* Problem requirements
Among the entries below, find every line that has "agent" and pull it out.

Dataset excerpts:

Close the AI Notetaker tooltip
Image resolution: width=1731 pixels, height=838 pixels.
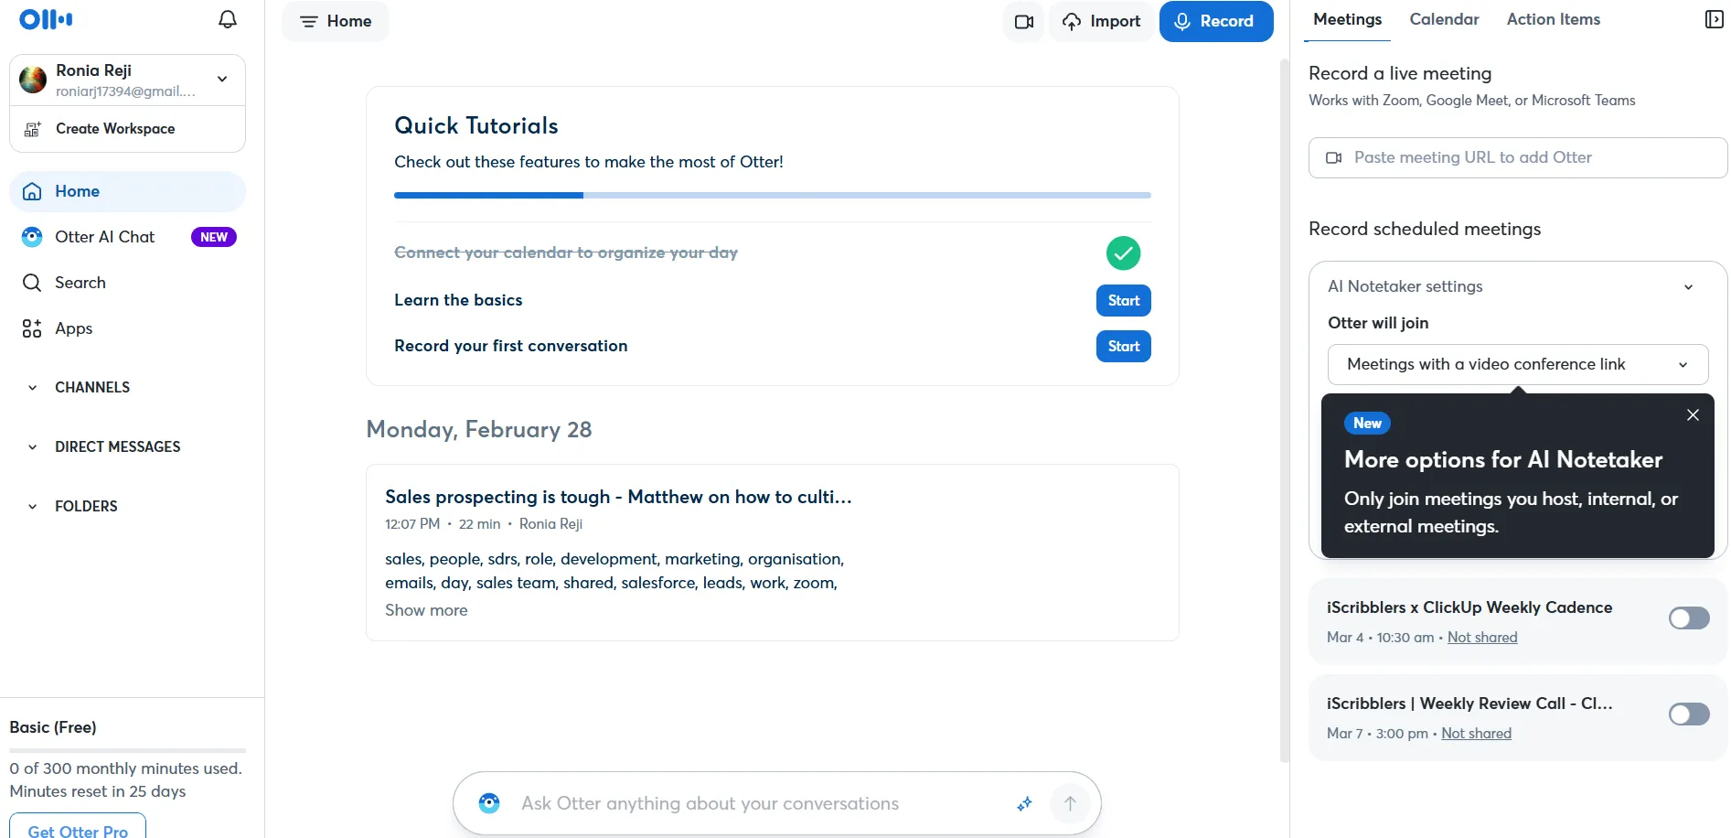tap(1693, 414)
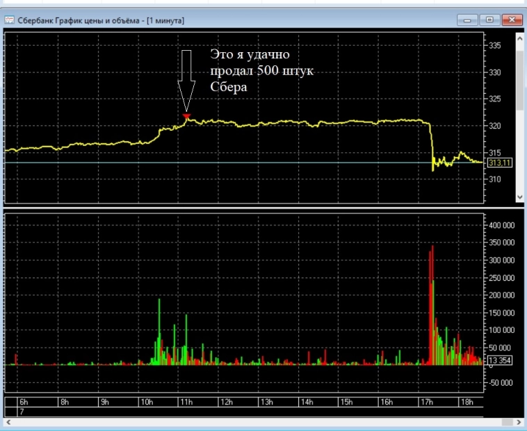Click the current price label 313,11

coord(499,163)
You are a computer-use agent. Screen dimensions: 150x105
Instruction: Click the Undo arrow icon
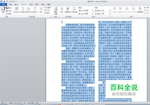(7, 1)
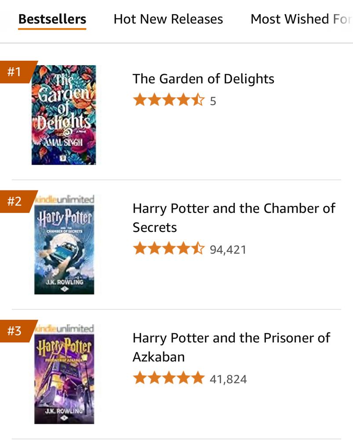Click the #3 rank badge
This screenshot has height=440, width=353.
(16, 331)
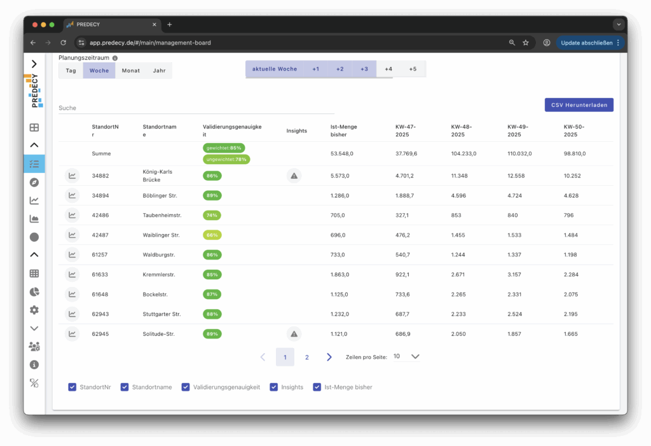Open the Zeilen pro Seite dropdown
The height and width of the screenshot is (446, 651).
(x=407, y=357)
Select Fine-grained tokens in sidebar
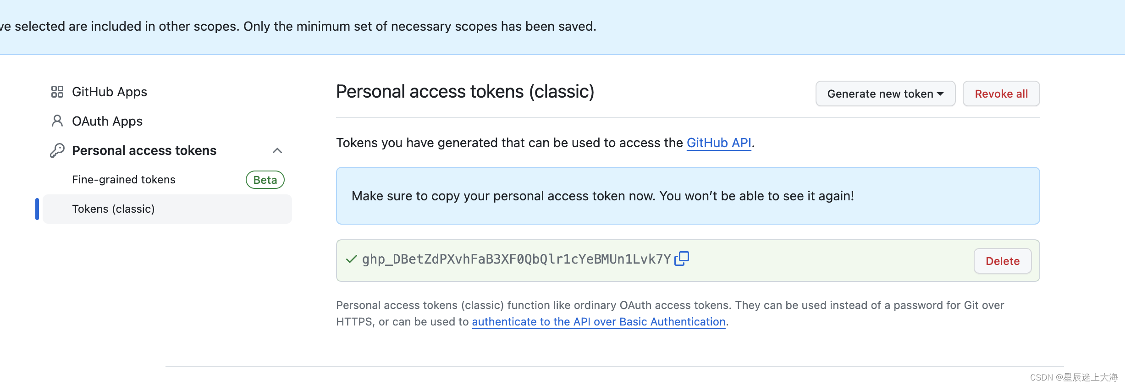This screenshot has height=386, width=1125. [124, 180]
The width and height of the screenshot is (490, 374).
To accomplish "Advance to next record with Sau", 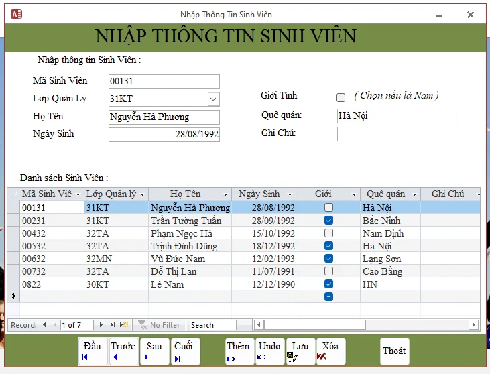I will pos(154,351).
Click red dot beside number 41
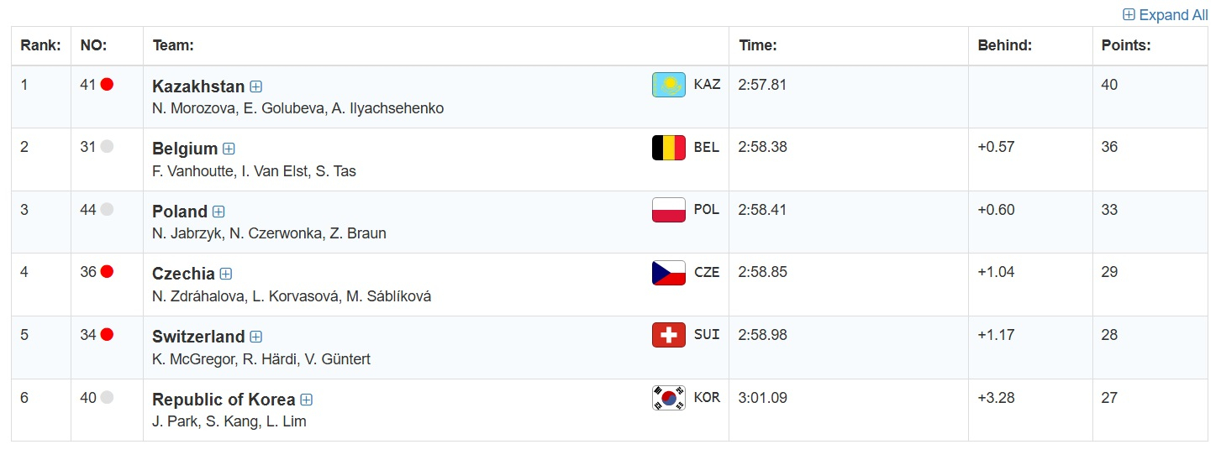The width and height of the screenshot is (1221, 460). click(x=107, y=84)
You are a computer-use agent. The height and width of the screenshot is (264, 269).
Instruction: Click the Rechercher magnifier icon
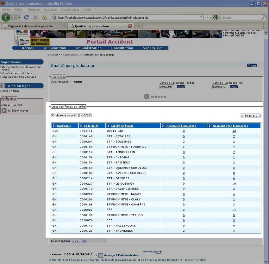[x=147, y=96]
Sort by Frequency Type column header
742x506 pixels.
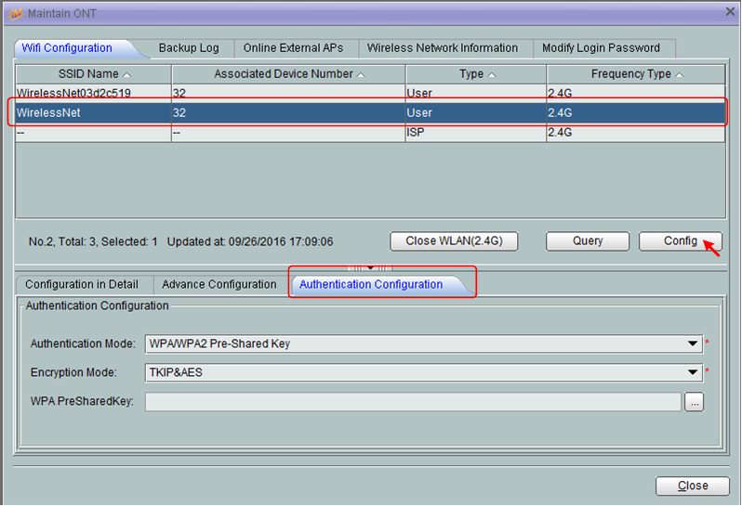pos(636,74)
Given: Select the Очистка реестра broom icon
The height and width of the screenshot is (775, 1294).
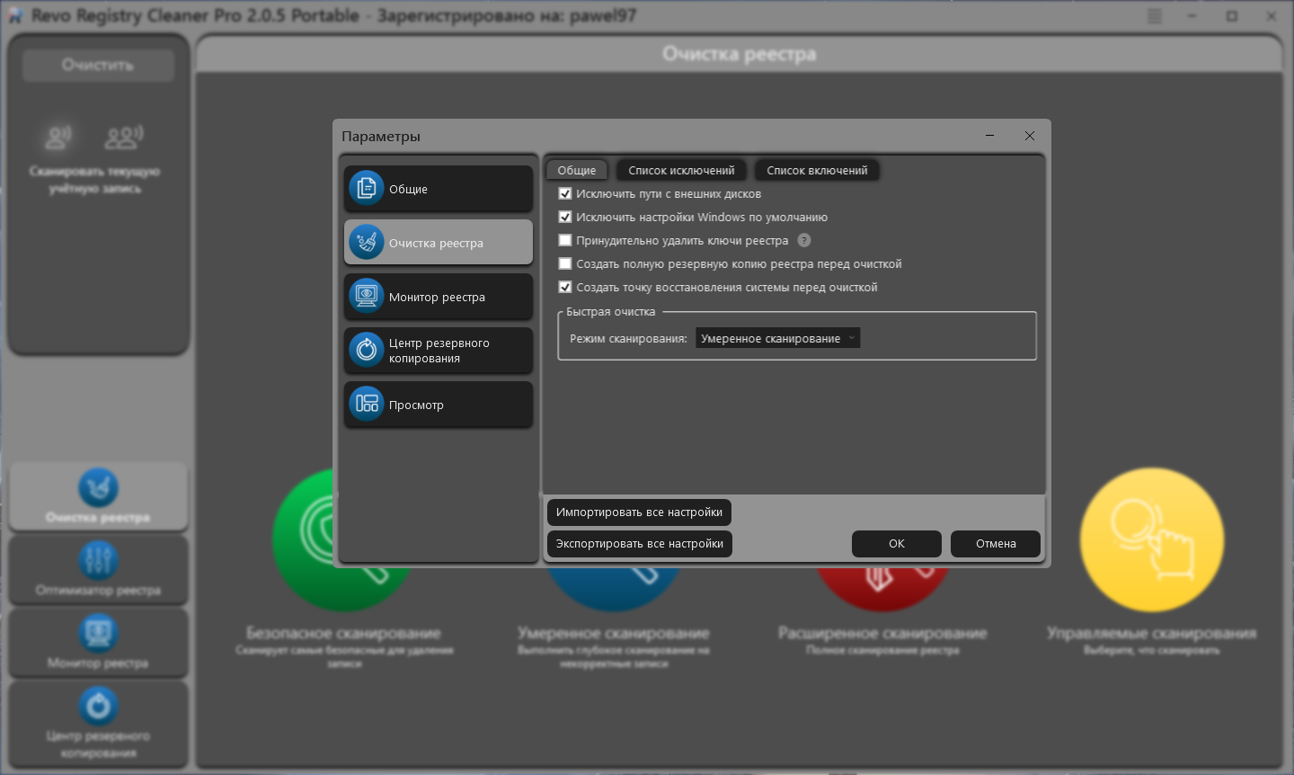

* Worked solution
You are a computer-use agent. Screen dimensions: 150x105
You are a computer-use agent. The height and width of the screenshot is (264, 269).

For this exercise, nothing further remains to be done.